2
votes

My post table has the columns: id, user_id, title, message, date

My comment table has the columns: id, user_id, post_id, message, date

Since these 2 tables are so similar, would it be better to have a single table with the columns:

id, user_id, parent_id, type, title, message, date

and every row that is a parent post will have an empty parent_id value and every row that is a child post will have an empty title value. The type will either be 1 for parent posts or 2 for child posts.

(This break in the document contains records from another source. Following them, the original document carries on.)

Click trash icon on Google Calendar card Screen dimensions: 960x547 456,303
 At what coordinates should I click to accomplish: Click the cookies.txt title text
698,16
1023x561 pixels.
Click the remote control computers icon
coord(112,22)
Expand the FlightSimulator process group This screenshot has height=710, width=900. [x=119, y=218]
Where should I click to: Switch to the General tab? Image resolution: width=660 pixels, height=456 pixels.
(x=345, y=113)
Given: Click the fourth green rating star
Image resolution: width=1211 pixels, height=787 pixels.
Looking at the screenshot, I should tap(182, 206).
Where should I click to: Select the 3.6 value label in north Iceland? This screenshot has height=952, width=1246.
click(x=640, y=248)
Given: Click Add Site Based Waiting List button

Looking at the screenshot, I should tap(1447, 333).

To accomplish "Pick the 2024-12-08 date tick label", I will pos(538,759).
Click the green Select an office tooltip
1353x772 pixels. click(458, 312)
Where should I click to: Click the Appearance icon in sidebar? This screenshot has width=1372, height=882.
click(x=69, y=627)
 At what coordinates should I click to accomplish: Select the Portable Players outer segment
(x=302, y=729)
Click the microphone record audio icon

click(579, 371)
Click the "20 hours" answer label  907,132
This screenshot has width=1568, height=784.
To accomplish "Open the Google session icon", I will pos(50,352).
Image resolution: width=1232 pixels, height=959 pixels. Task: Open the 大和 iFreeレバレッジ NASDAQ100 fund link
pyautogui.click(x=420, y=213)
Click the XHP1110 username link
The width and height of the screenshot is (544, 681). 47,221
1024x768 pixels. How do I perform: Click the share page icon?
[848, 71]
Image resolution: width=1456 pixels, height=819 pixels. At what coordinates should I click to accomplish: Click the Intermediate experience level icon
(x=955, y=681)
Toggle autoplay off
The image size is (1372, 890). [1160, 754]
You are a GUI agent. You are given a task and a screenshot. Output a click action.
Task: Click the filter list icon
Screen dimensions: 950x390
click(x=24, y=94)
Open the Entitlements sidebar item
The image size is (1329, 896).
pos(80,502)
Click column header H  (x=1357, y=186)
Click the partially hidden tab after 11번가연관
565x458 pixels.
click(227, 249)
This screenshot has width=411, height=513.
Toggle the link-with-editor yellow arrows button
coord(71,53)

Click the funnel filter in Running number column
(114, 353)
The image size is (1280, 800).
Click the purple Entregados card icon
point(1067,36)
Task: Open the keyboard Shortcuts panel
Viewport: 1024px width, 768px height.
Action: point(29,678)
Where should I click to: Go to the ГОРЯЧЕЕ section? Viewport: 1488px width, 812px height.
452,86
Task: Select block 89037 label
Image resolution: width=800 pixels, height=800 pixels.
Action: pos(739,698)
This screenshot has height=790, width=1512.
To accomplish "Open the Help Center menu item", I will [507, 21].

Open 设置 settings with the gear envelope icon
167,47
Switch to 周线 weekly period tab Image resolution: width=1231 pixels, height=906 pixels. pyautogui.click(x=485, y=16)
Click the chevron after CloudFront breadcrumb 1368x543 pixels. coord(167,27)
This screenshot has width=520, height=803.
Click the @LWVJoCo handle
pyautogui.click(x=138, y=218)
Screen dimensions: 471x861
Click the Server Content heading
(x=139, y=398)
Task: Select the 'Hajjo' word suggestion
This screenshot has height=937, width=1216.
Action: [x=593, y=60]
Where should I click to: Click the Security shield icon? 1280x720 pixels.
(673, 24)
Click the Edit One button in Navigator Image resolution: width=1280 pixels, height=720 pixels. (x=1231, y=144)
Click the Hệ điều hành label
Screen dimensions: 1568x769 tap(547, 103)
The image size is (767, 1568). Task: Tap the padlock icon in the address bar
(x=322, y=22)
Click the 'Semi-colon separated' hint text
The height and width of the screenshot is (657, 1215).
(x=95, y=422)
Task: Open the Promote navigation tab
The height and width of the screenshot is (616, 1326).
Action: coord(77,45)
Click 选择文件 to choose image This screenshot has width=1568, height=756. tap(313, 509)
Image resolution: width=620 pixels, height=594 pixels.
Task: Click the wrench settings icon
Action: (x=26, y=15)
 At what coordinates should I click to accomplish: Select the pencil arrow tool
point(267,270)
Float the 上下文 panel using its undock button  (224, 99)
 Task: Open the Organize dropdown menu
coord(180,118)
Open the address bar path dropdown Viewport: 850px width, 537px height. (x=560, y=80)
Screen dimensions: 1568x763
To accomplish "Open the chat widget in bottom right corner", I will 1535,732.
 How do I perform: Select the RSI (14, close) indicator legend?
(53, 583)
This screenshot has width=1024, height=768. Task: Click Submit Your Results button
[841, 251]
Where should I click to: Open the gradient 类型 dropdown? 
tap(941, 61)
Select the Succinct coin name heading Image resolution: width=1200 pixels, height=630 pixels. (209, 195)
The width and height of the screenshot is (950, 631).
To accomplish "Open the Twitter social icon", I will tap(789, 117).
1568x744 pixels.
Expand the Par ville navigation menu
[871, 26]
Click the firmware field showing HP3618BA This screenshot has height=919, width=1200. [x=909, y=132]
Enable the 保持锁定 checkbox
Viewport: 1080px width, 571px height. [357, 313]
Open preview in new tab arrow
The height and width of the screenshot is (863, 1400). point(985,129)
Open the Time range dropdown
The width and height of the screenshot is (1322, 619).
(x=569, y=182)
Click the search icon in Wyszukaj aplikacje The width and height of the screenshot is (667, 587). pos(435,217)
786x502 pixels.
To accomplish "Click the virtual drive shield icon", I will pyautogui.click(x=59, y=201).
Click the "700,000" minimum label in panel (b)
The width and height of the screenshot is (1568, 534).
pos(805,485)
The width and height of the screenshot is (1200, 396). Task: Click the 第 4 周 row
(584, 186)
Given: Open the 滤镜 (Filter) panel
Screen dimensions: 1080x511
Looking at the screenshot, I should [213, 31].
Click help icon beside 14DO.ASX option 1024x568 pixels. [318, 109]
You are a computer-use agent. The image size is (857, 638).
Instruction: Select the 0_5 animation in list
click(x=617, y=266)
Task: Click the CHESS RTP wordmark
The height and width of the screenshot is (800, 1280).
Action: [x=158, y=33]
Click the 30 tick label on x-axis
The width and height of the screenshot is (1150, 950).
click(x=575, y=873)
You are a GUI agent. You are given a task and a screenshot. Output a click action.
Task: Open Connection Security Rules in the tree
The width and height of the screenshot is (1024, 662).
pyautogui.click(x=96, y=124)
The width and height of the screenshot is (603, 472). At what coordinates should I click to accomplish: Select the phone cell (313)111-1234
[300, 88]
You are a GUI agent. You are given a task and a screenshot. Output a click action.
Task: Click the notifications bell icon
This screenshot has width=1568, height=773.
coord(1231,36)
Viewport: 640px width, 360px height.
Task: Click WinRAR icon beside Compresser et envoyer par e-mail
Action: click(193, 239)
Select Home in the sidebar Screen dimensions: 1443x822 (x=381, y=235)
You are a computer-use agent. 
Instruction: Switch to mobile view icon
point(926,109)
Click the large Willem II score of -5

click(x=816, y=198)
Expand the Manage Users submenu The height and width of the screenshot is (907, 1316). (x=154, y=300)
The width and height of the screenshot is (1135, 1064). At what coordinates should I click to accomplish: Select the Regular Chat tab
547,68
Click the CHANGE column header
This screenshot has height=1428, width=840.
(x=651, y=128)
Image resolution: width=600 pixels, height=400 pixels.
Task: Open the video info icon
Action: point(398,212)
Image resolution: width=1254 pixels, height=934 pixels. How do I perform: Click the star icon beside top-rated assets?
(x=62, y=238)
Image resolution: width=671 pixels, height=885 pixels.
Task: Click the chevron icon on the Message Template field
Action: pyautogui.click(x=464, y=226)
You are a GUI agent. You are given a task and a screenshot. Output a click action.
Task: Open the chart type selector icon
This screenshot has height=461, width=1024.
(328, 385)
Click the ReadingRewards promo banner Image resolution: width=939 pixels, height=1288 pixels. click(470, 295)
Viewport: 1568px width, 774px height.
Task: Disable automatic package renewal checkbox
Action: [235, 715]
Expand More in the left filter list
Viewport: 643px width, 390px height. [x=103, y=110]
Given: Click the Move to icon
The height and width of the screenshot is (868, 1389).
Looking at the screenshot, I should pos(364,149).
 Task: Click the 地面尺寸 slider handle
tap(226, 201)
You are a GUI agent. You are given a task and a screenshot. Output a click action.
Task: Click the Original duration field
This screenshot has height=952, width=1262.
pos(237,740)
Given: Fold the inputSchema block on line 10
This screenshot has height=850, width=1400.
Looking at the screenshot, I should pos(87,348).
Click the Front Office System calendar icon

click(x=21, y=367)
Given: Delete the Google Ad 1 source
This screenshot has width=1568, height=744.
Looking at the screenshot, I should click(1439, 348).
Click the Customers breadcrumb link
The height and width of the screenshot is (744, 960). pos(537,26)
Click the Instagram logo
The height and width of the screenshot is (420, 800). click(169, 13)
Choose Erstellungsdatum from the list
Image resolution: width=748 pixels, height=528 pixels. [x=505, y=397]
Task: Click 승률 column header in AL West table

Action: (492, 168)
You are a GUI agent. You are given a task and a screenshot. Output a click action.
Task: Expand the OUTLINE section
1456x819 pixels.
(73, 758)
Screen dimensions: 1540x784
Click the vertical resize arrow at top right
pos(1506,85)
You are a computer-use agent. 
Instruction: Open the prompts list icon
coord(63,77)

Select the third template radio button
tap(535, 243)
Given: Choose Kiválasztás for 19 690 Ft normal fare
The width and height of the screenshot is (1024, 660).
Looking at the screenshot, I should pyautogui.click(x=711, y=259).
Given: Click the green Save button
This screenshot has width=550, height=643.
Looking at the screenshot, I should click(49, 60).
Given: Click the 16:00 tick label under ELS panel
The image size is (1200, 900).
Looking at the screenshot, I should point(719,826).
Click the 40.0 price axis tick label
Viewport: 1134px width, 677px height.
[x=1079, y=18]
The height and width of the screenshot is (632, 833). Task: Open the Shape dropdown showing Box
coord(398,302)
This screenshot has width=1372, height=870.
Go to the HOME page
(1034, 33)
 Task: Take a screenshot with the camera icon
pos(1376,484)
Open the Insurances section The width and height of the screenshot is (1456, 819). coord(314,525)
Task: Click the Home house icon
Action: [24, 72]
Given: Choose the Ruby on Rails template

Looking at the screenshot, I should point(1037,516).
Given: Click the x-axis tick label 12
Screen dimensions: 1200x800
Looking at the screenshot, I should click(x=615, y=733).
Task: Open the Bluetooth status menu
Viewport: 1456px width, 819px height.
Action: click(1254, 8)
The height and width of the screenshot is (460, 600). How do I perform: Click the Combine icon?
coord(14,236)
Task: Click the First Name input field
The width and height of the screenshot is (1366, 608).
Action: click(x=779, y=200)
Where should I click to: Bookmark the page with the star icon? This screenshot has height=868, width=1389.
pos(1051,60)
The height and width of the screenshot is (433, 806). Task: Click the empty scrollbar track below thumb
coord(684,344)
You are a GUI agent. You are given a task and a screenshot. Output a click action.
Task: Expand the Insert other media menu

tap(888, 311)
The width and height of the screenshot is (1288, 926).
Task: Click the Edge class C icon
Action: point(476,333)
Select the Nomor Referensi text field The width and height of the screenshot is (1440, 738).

Edit: I will also use a rating feature and I ask the same question again, 2 specific post_rating and comment_rating tables, or a generic rating tables. In case of the ratings table, the structure will be exactly the same, so no nullable fields. It's also unlikely that the rating table(s) will change, since it only knows about the owner of the rating, the actual rating, and the targeted post/comment/etc.

2
yeah, i'm asking if it should be normalized or denormalized? i know normalization is generally adviced, but for this situation denormalization might make more sense.user1989781
Perhaps keep things normalized until there's a good reason not to...jspcal

2 Answers

6
votes

I would not do that for a few reasons:

  1. There is a child/parent relation between those two and for relations like this you have foreign keys and seperate tables.
  2. Never use the same table only because the naming of the column is the same. Dont try to save space here, space does not cost a thing but your time understanding it later or changing it does. Having to explain your db design (which you had to do) results from an unclear design. So keep it clean and do not try to be smart to save some bits or not to have to make a new table ;)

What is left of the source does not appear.